Thinking about our vastly different expectations got me thinking about our expectations in general. CC pretty much goes through life with the petting zoo mentality while I tend to hover closer to the Jurassic Park theory. Sometimes, I think that carries over into my work.
There are so many expectations tied up in writing and reading.
As a reader, you pick up a book, charmed by the cover, title or description, expecting to enjoy the story. If the book is what you expected, you are happy and go on your way. If the book is even better than you expected, you might get excited about it, tell a few friends about the great new book you just read, look for something else the author has written. If the book fails to meet your expectations, you’re irritated that you wasted your time, mad at the author for wasting your time, and you tell everyone you know about the stupid book that wasted your time.
As an author – let’s just say great expectations war with every emotion you can think of on a daily basis. In an hour’s time, you can think you are writing a masterpiece then decide it’s the worst story ever written.
Seriously, though, there are many layers of expectations in writing. You expect the book to be engaging, to draw in readers, to provide entertainment or touch their hearts in some way. You expect it to be free of errors. You expect the cover to look good when it’s the size of a postage stamp and the book title and description to catch their attention. Some people expect their novels to shoot to the best seller lists and make them wildly famous and rich. Some expect their books to do moderately well and plod along writing more and more books. You expect both bad reviews and good (although you expect to get more good than bad).

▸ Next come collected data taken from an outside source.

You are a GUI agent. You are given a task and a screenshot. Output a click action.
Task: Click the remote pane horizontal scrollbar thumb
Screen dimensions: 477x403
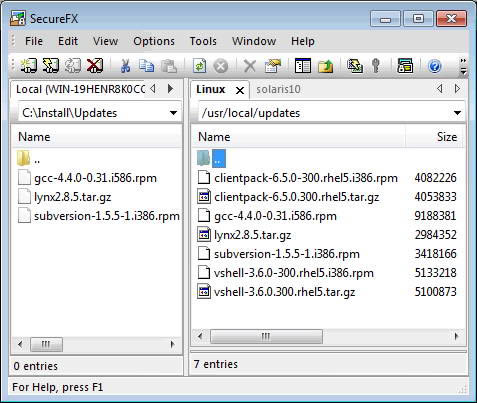(x=266, y=336)
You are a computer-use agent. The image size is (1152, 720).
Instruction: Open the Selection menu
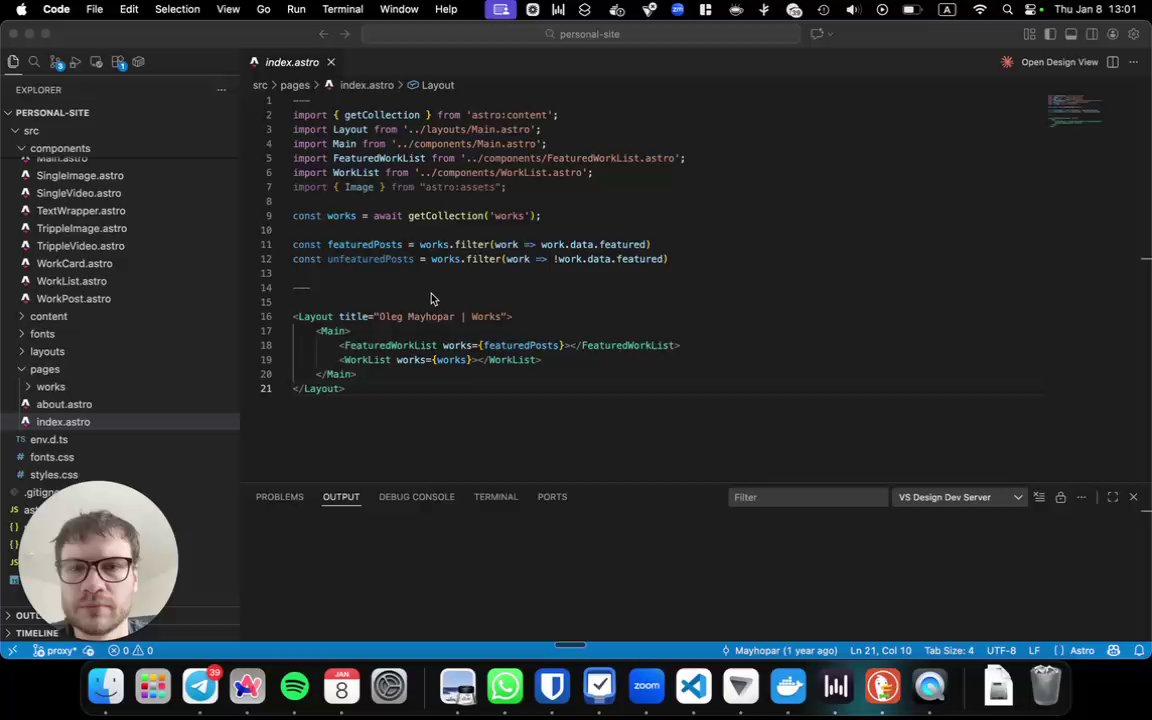pos(177,9)
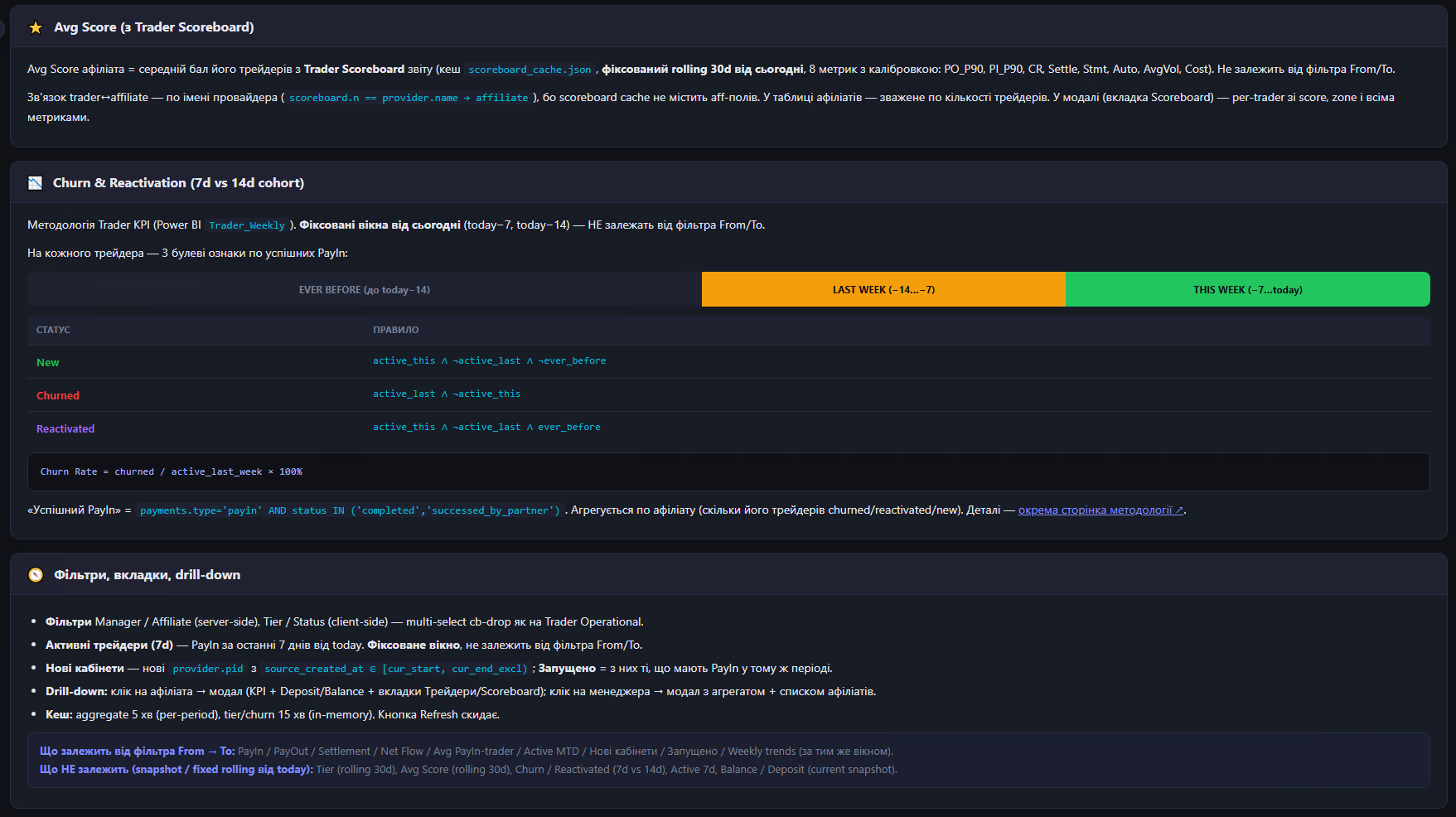Click the chart icon beside Churn & Reactivation
Viewport: 1456px width, 817px height.
coord(35,183)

There are also expectations of the characters. To me, once the characters come alive in my mind, I have a responsibility to meet their expectations of having their story told in a clear, compelling manner. In a way that makes the readers think of them as friends or enemies – but evokes some emotional reaction to them. They probably also expect me to make them all look clever and heroic and not do stupid things, but I fail on that. I’m more interested in them seeming real.
Writing, like life, is full of expectations. I would do well, do wander toward CC’s petting zoo instead of waiting for dinosaurs to arrive.
Where do your expectations fall? Petting zoo? Jurassic Park? Or somewhere in between?